■ What you will do: Word for word, copy all of the entries.

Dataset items
|---|
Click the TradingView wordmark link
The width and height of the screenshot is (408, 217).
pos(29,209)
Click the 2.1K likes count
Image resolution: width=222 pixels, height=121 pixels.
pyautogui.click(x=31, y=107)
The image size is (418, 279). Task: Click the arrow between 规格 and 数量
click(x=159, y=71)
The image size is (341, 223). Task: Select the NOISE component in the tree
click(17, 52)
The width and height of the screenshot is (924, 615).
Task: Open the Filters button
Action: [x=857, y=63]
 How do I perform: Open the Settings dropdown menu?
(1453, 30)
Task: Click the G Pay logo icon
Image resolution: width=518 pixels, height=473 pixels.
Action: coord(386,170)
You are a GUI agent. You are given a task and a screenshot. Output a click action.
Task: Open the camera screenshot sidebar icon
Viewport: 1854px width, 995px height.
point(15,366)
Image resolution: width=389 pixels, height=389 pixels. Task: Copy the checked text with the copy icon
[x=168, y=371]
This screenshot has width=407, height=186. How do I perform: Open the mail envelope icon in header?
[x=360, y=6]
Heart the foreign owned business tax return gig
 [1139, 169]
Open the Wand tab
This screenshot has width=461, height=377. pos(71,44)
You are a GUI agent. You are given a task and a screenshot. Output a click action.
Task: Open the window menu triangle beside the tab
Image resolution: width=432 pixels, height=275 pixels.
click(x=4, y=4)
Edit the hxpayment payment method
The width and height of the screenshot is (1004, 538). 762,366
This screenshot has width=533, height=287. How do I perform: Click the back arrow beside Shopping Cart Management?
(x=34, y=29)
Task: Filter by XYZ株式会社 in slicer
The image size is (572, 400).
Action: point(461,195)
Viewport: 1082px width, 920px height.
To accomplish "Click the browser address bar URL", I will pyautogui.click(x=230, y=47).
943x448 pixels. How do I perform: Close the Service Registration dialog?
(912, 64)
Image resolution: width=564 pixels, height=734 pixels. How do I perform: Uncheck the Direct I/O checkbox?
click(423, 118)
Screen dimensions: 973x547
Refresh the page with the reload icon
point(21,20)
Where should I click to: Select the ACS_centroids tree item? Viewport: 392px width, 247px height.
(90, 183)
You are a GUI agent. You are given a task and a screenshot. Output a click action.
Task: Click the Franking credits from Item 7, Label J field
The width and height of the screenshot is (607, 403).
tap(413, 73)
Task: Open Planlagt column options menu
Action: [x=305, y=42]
|---|
■ Exercise output:
Click the TradingView wordmark link
The width and height of the screenshot is (408, 217).
pos(29,209)
Click the 2.1K likes count
Image resolution: width=222 pixels, height=121 pixels.
pyautogui.click(x=31, y=107)
The image size is (418, 279). Task: Click the arrow between 规格 and 数量
click(x=159, y=71)
The image size is (341, 223). Task: Select the NOISE component in the tree
click(17, 52)
The width and height of the screenshot is (924, 615).
Task: Open the Filters button
Action: [x=857, y=63]
 How do I perform: Open the Settings dropdown menu?
(1453, 30)
Task: Click the G Pay logo icon
Image resolution: width=518 pixels, height=473 pixels.
Action: coord(386,170)
You are a GUI agent. You are given a task and a screenshot. Output a click action.
Task: Open the camera screenshot sidebar icon
Viewport: 1854px width, 995px height.
point(15,366)
Image resolution: width=389 pixels, height=389 pixels. Task: Copy the checked text with the copy icon
[x=168, y=371]
This screenshot has width=407, height=186. How do I perform: Open the mail envelope icon in header?
[x=360, y=6]
Heart the foreign owned business tax return gig
 [1139, 169]
Open the Wand tab
This screenshot has width=461, height=377. pos(71,44)
You are a GUI agent. You are given a task and a screenshot. Output a click action.
Task: Open the window menu triangle beside the tab
Image resolution: width=432 pixels, height=275 pixels.
click(x=4, y=4)
Edit the hxpayment payment method
The width and height of the screenshot is (1004, 538). 762,366
This screenshot has width=533, height=287. How do I perform: Click the back arrow beside Shopping Cart Management?
(x=34, y=29)
Task: Filter by XYZ株式会社 in slicer
The image size is (572, 400).
Action: point(461,195)
Viewport: 1082px width, 920px height.
To accomplish "Click the browser address bar URL", I will pyautogui.click(x=230, y=47).
943x448 pixels. How do I perform: Close the Service Registration dialog?
(912, 64)
Image resolution: width=564 pixels, height=734 pixels. How do I perform: Uncheck the Direct I/O checkbox?
click(423, 118)
Screen dimensions: 973x547
Refresh the page with the reload icon
point(21,20)
Where should I click to: Select the ACS_centroids tree item? Viewport: 392px width, 247px height.
(90, 183)
You are a GUI agent. You are given a task and a screenshot. Output a click action.
Task: Click the Franking credits from Item 7, Label J field
The width and height of the screenshot is (607, 403).
tap(413, 73)
Task: Open Planlagt column options menu
Action: [x=305, y=42]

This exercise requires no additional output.